Is This Oil Piracy On The High Seas?

I am having second thoughts. For a while now, I've believed that the spikes in oil prices of the last years have not been the result of market manipulation by speculators. For one thing, the sheer size of the world oil market means that it's impossible to "corner." For another, I've been skeptical of the arguments of those who believe that the spikes and falls are just too big top be accounted for by fairly small changes in supply and demand. I've been particularly skeptical because some of the folks who want to point the finger at "speculators" are the very same ones who maintain that we are at capacity and are on the verge of a worldwide fossil fuels shortage.

But.
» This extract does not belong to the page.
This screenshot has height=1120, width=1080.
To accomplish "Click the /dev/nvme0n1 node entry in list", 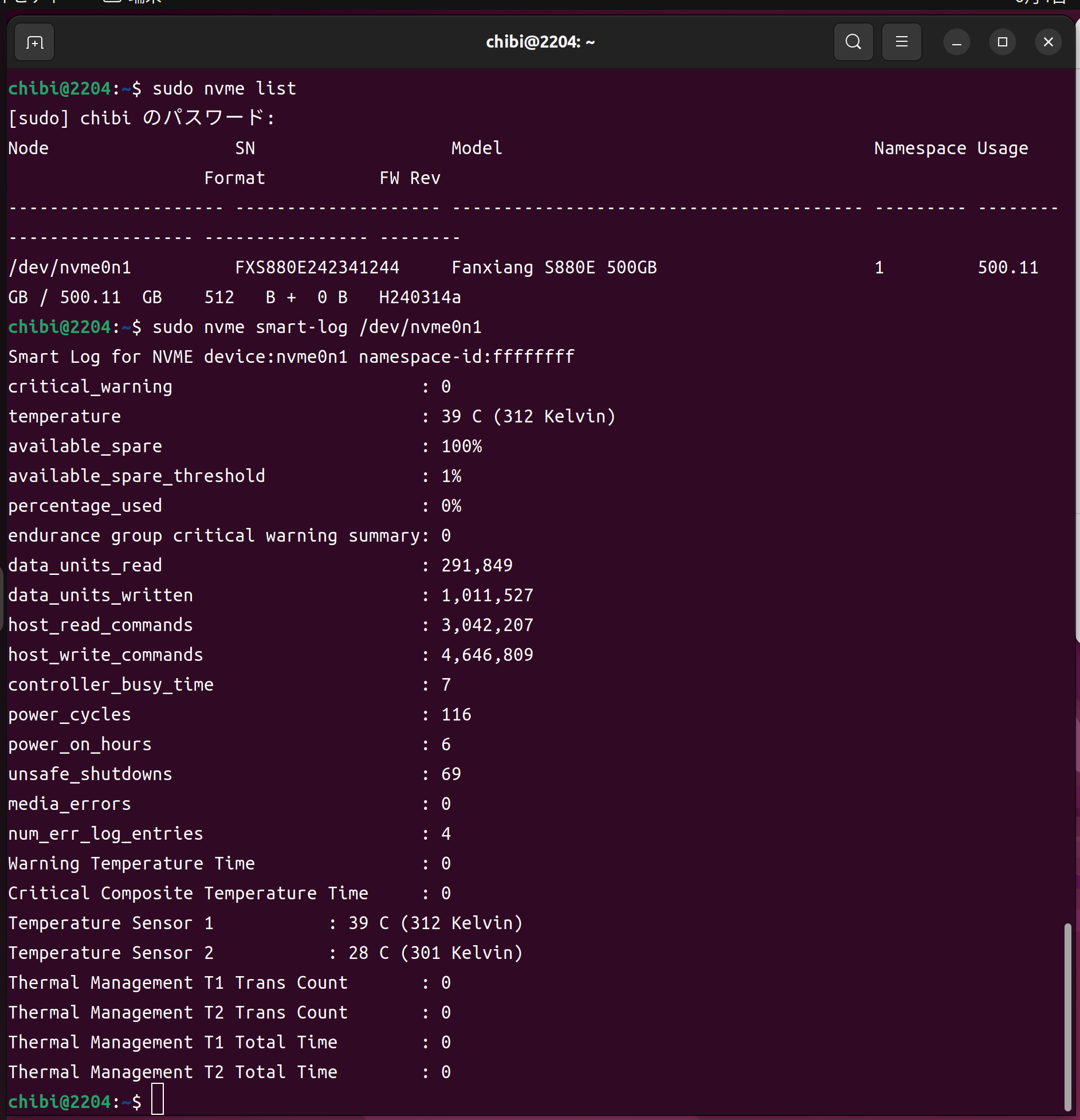I will pos(70,268).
I was pretty stunned to read this part in David Segal's NY Times story about Citi commodities trader Andrew J. Hall:
The company, for example, often wagers that the price of oil will rise so fast during a particular period, say six months, that it can make money by storing oil in supertankers and floating it until the price goes up. (If the price rises by more than it costs to lease the tankers, he makes money.)
Wait a second. So Hall, Citi's $100 Million Man bought oil and kept it off the market. And, by the way, kept tankers pointlessly floating in the water, conceivably creating who knows what bottlenecks? Okay, this is indeed an issue. In theory, in a perfect world, we might say this doesn't matter. A speculator buying up oil when prices are cheap and then selling it when there's a shortage can actually even out prices. But this isn't an economics workshop. And when you add the possibility of regional bottlenecks and worse the possibility that the total supply is falling because speculators are tying up the tankers, it doesn't look good.
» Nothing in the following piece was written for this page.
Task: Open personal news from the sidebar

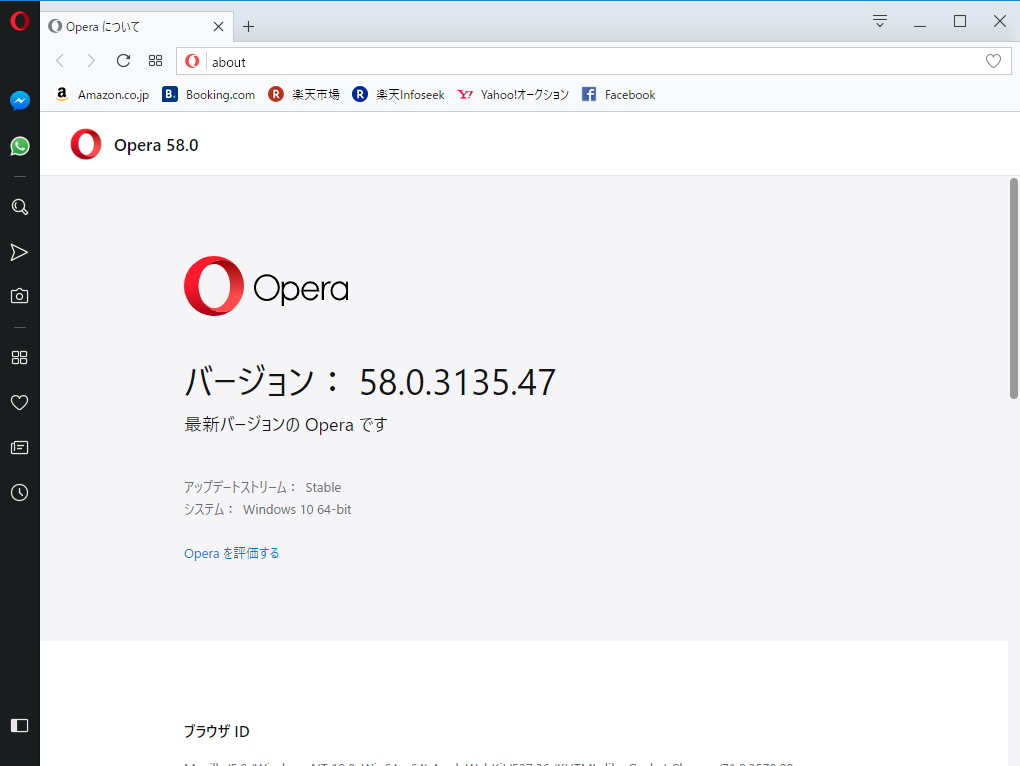Action: point(19,447)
Is this enough to move world oil prices? Who knows. But without a doubt regional energy prices are susceptible to manipulation--we saw that in California a decade ago when Enron, Reliant, and Duke (who essentially crippled their own plants) ran roughshod over consumers. Am I prepared to say that the mega-spike in oil prices was caused by speculators such as Hall? I don't know. But at the least I want a lot more information.